The 2010 FIFA World Cup is scheduled to take place between 11 June and 11 July 2010 in South Africa. It will be the first time that the tournament has been hosted by an African nation.
Prior to the battle fire of the 2010 FIFA World Cup being lit on the stadiums, let us see these battlefields first.
Johannesburg-Soccer City Stadium
A football-specific stadium, Soccer City Stadium is currently the largest stadium in Africa with a capacity of 94,700. It was the site of Nelson Mandela‘s first speech in Johannesburg after his release from prison. It was also the site of Chris Hani’s funeral.
The stadium will host the opening match South Africa vs. Mexico, four more first-round matches, one second-round match, one quarter-final, and the final.

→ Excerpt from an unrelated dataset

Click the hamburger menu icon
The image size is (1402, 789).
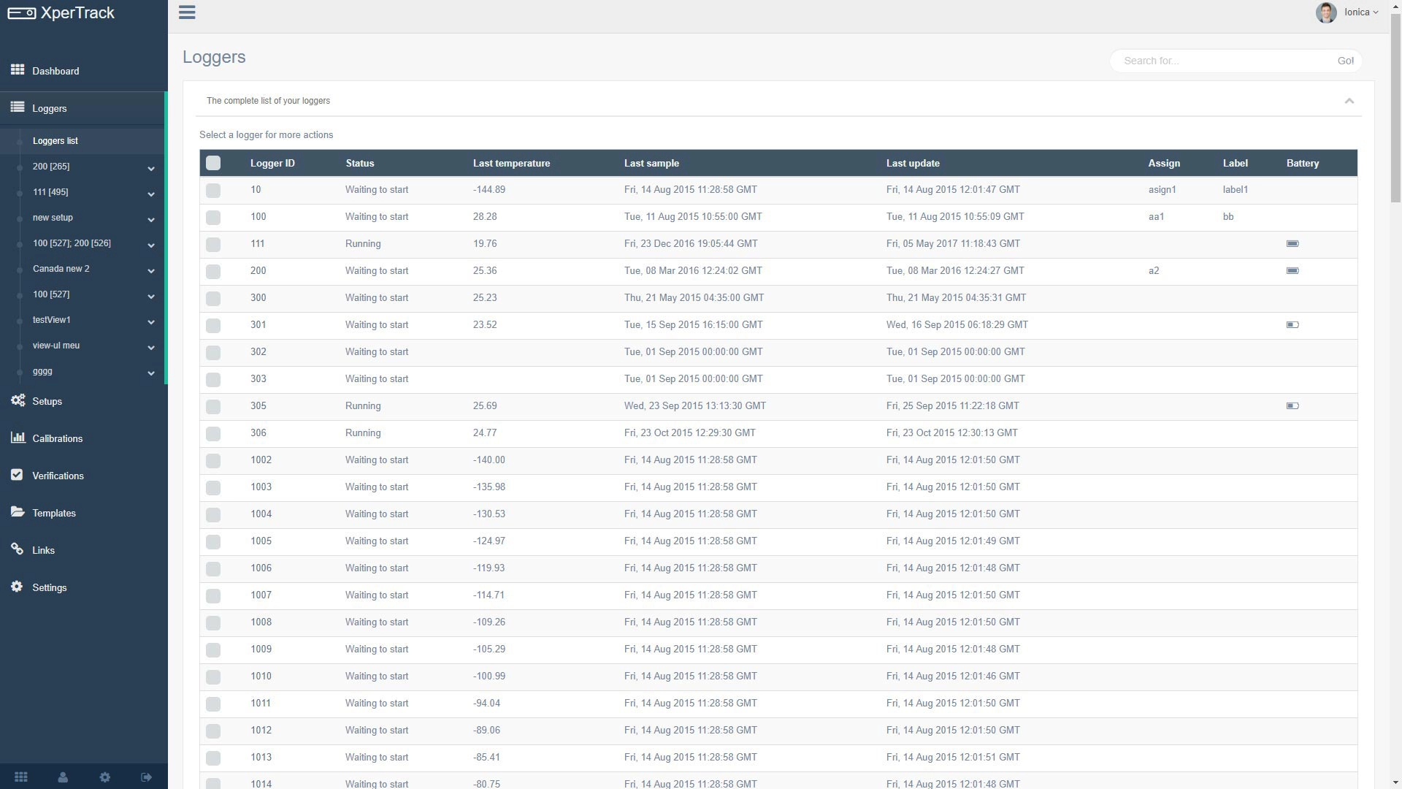187,12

Durban-Moses Mabhida Stadium
This newly built stadium is constructed on the grounds of the Kings Park Soccer Stadium, in the Durban sports precinct. The stadium will have the capacity to hold 70,000 spectators during the 2010 FIFA World Cup. Moses Mabhida Stadium roof consists of a 46,000 square meters, Teflon-coated, glass-fiber membrane that will produce a translucent glow when the stadium is lit.
The stadium will host five group games, one second round game and a semi-final match.
Cape Town-Cape Town Stadium
During construction, Cape Town Stadium was unofficially known as Green Point Stadium, the name of an older stadium demolished to make way for the new stadium. During October 2009, the city requested the public to propose names for the new stadium, and the name Cape Town Stadium was chosen.
In the World Cup, it will host five first round matches, one second round, one quarter-final and one semi-final.
Johannesburg-Ellis Park Stadium
Ellis Park Stadium, also known because of its sponsorship by The Coca-Cola Company as Coca-Cola Park, was originally named after Mr. J.D. Ellis who made the area for the stadium available.
Ellis Park will host five group games, one second round game and one quarter-final of the 2010 FIFA World Cup.
Pretoria- Loftus Versfeld Stadium
Loftus Versfeld Stadium is a sports stadium situated in Pretoria, South Africa. The stadium has a capacity of 51,762. Recently, it hosted the 2009 Currie Cup final.
It will host the first and second round matches for the 2010 FIFA World Cup.
Port Elizabeth-Nelson Mandela Bay Stadium
The five-tier, 48,000-seater, R2 billion (approximately US$270million) Nelson Mandela Bay Stadium was built overlooking the North End Lake, at the heart of the city. It is one of three coastal stadiums built in anticipation of the 2010 FIFA World Cup.
It will host five group games, as well as a round of 16 games, a quarterfinal and the 3rd/4th playoff will be played at the stadium.
Bloemfontein- Free State Stadium
The Free State Stadium, also known as Vodacom Park, is a stadium in Bloemfontein, South Africa, used for rugby union, as well as football (soccer). It was originally built in 1995 for that year’s Rugby World Cup.
In advance of the 2010 FIFA World Cup, a second tier was added to the main grandstand on the western side of the ground, increasing the net capacity from 36,538 to 48,000.
Polokwane- Peter Mokaba Stadium
The Peter Mokaba Stadium is a football stadium in Polokwane (formerly Pietersburg), South Africa, that will be used for the 2010 FIFA World Cup.
Rustenburg- Royal Bafokeng Stadium
The Royal Bafokeng Stadium is a football, rugby and athletics stadium in Phokeng near Rustenburg, South Africa. The capacity of the stadium was increased from 38,000 to 44,530 to be able to host five first round matches and one second round match at the 2010 FIFA World Cup.
Mbombela Stadium is a newly built 43,500-seat stadium and is one of the ten venues for the FIFA World Cup 2010. The seats are patterned with zebra stripes.